Мастера. Герань. Вильма
Шрифт:

— Пнут Батю — могут пнуть и Кулиха, на кой им такой старый болван? Вот и потопаешь обратно от самой границы и будешь рад-радехонек, добравшись до Околичного…

19

Имро весь день работал с отцом. Вечером во дворе умывался. Вильма была дома, у нее гостили мать и Агнешка с дочкой.
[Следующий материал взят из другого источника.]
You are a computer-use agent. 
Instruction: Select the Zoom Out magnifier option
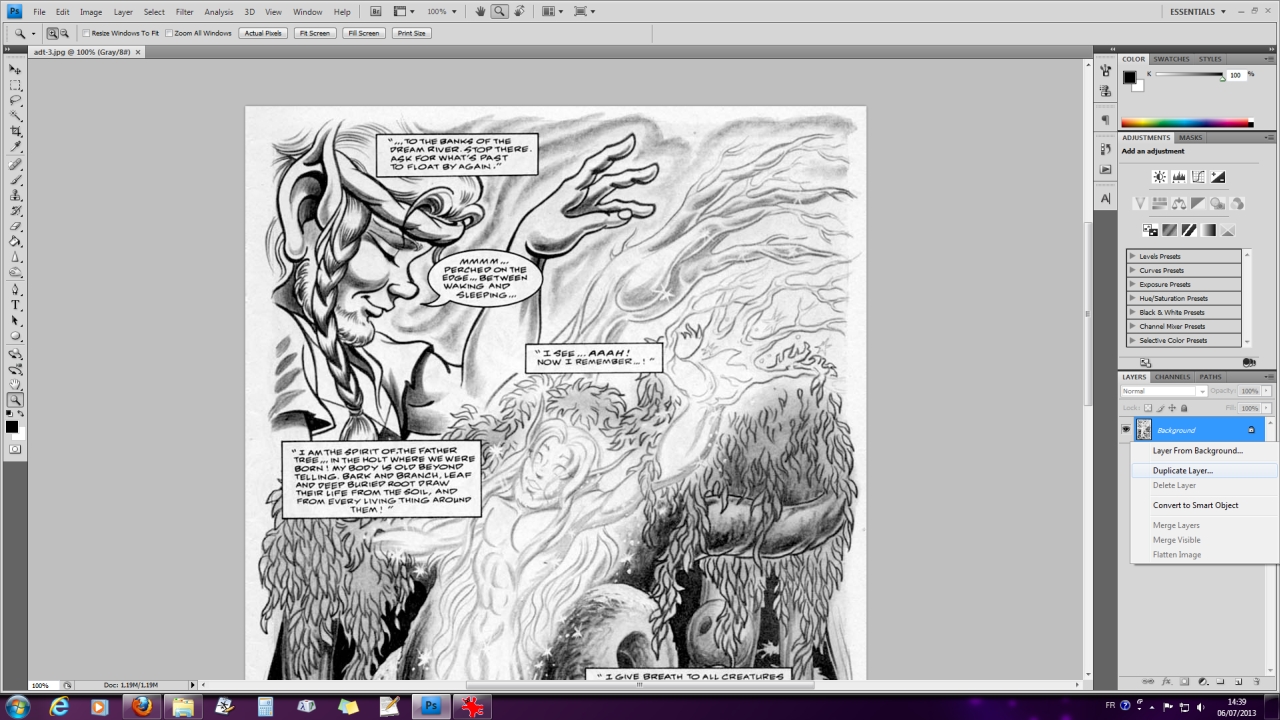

Окна были раскрыты, женщины громко разговаривали. Толковали о каком-то письме, которое нынче пополудни принес почтальон. Письмо было от Штефана, и Агнешка снова заставляла себя уламывать — ни за что не хотела сестре и матери его прочитать. Наконец они все же уговорили ее.

«А с пятницы на субботу опять была у нас учебная тревога. А узнали мы про нее уже после. Проснулся я в двенадцать часов от собственного кашля и вдруг слышу — сирена. Доносится еле-еле. Подбежал я к окну и спрашиваю у ночного дозора, что как раз проходил мимо, в самом ли деле тревога? Была, говорят, да вся вышла. Тогда я обратно улегся в постель. А утром узнал от женщин, которые столпились на улице, что сельский пастух Малина, как заслышал ночью сирену, со страху и удавился».

— Господи Иисусе! — вздохнула Вильмина и Агнешкина мать.

Вильма одернула ее: — Мама, не перебивай!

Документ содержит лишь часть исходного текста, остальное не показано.